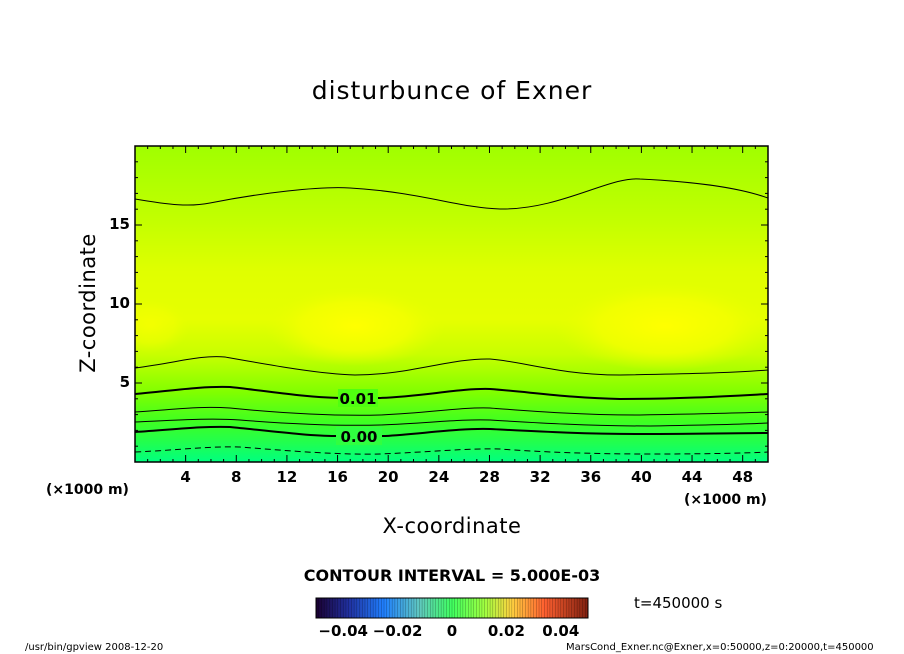 The image size is (904, 654). Describe the element at coordinates (452, 431) in the screenshot. I see `contour-line-0.00` at that location.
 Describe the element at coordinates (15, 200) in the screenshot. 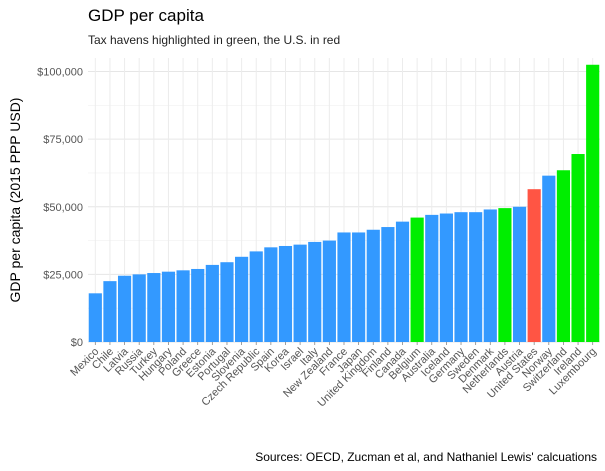

I see `y-axis-label: GDP per capita (2015 PPP USD)` at that location.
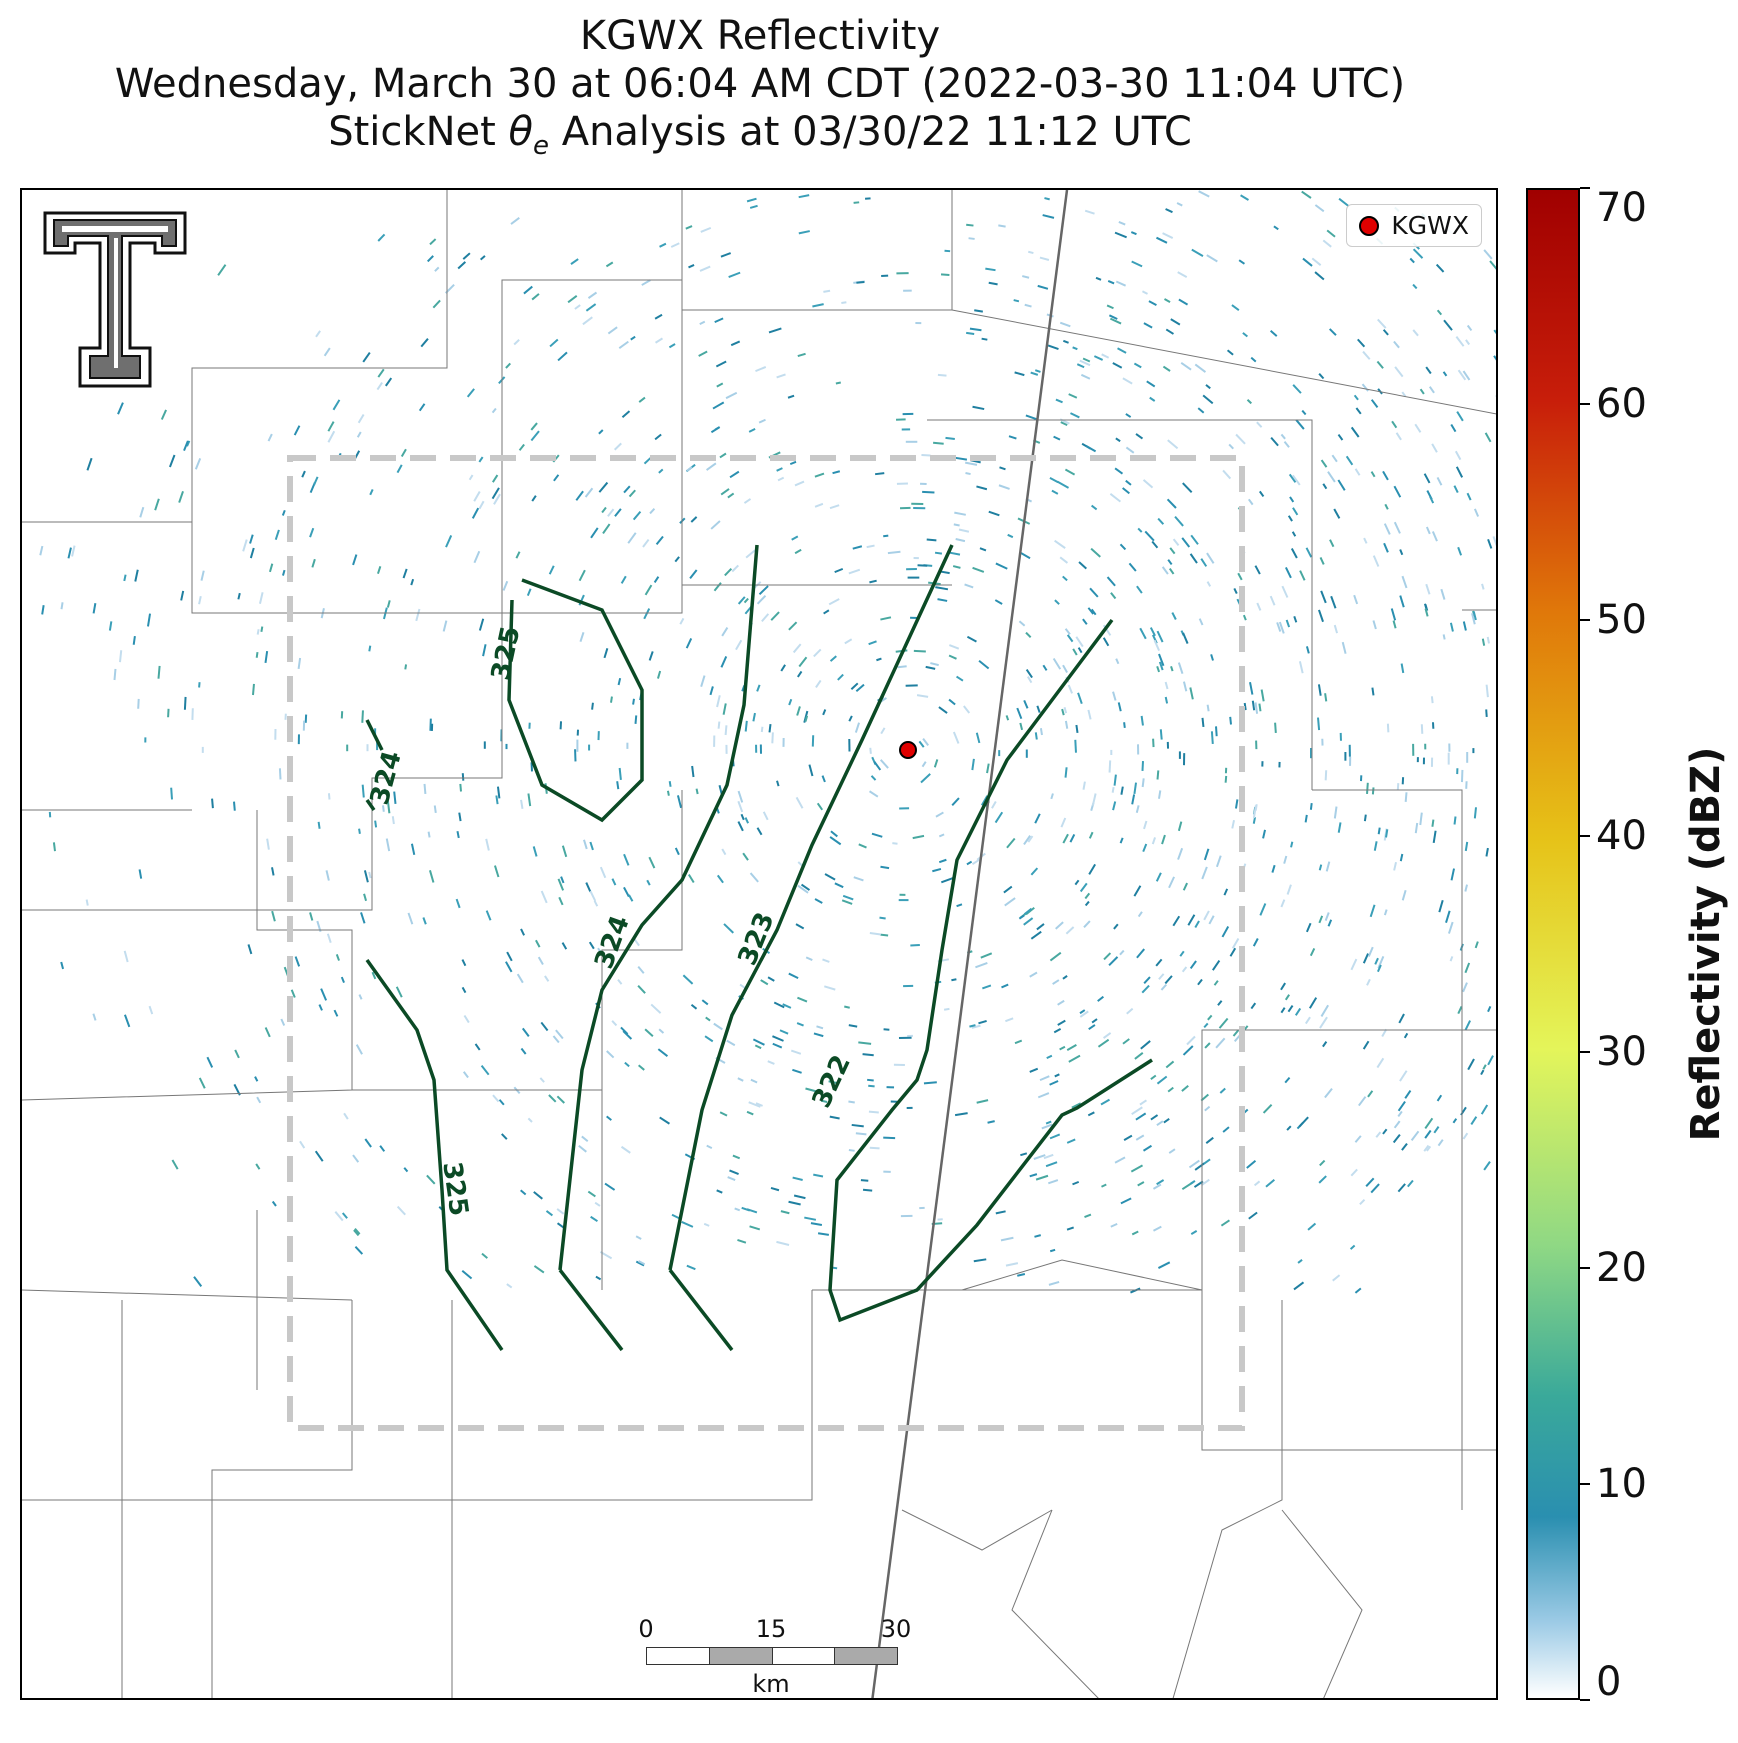 This screenshot has height=1743, width=1738. Describe the element at coordinates (701, 1310) in the screenshot. I see `contour-323-lower-tail` at that location.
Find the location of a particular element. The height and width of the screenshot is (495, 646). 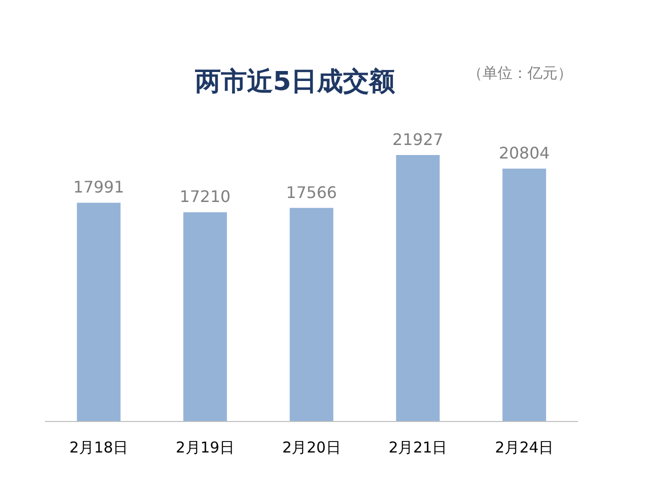

data-label: 20804 is located at coordinates (524, 154).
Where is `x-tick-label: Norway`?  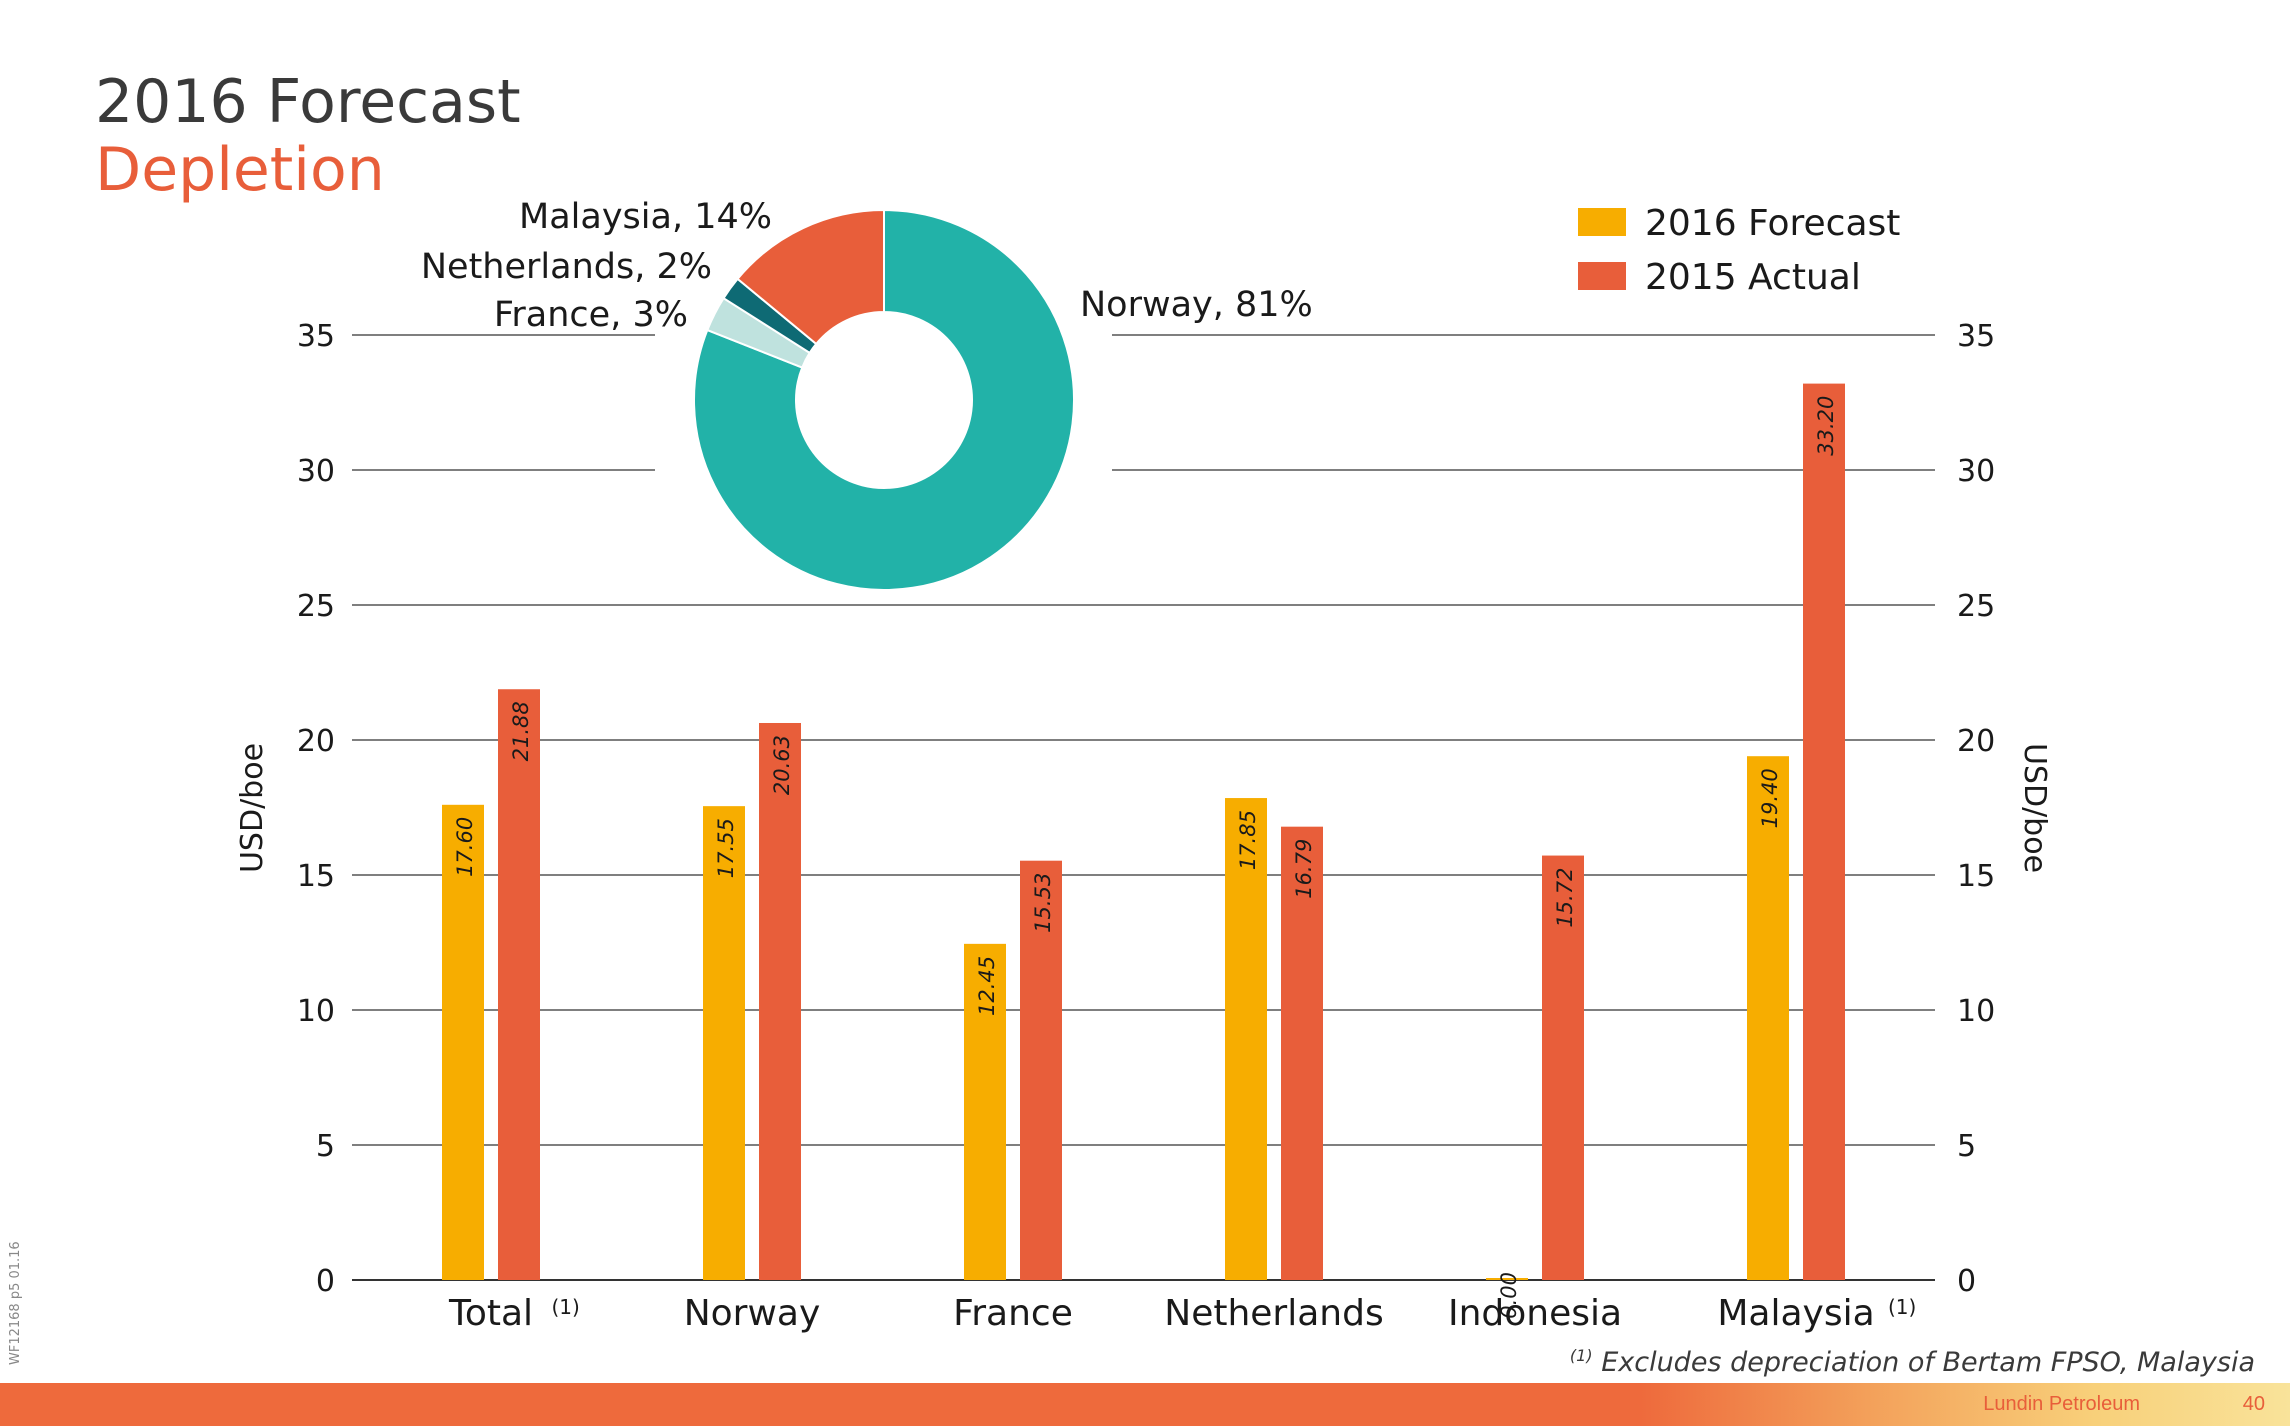
x-tick-label: Norway is located at coordinates (752, 1314).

----------

(What needs to be done)
Please print the listing above again word for word, leaving out the pictures.

(The completed task)
 The image size is (904, 654). Describe the element at coordinates (452, 431) in the screenshot. I see `contour-line-0.00` at that location.
 Describe the element at coordinates (15, 200) in the screenshot. 

I see `y-axis-label: GDP per capita (2015 PPP USD)` at that location.
 This screenshot has height=1743, width=1738. Describe the element at coordinates (701, 1310) in the screenshot. I see `contour-323-lower-tail` at that location.
Find the location of a particular element. The height and width of the screenshot is (495, 646). 

data-label: 20804 is located at coordinates (524, 154).
Where is `x-tick-label: Norway`?  
x-tick-label: Norway is located at coordinates (752, 1314).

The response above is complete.